Stephen Colbert has fun with art and network censors:
Sonya G. Bonneau, a Professor of Legal Research and Writing at Georgetown, has posted a working paper: “Ex Post Modernism: How the First Amendment Framed Nonrepresentational Art” to SSRN. Here’s the abstract:
Nonrepresentational art repeatedly surfaces in legal discourse as an example of highly valued First Amendment speech. It is also systematically described in constitutionally valueless terms: nonlinguistic, noncognitive, and apolitical. Why does law talk about nonrepresentational art at all, much less treat it as a constitutional precept? What are the implications for conceptualizing artistic expression as free speech?
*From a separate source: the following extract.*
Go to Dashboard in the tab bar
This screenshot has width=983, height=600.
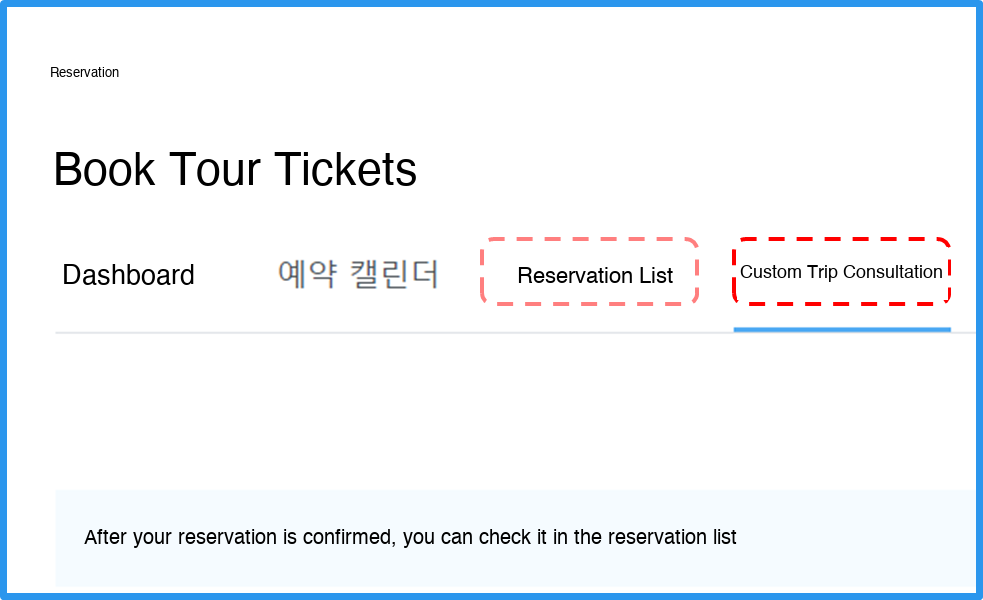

This article contends that the source of nonrepresentational art’s presumptive First Amendment value is the same source of its utter lack thereof: modernism. Specifically, a symbolic alliance between abstraction and freedom of expression was forged in the mid-twentieth century, informed by social and political influences that have now disappeared. What remains in its wake is a vague artifactual referent, historically untethered and conceptually reduced. This article reveals modernism’s invisible yet surprisingly tenacious hold on the relevant legal discourse, demonstrating how an embrace that appears both expansive and central to artistic expression is actually narrow and anachronistic. It obscures the big picture. To realign First Amendment theory and jurisprudence with artistic expression, the law should acknowledge the changes wrought by postmodernism.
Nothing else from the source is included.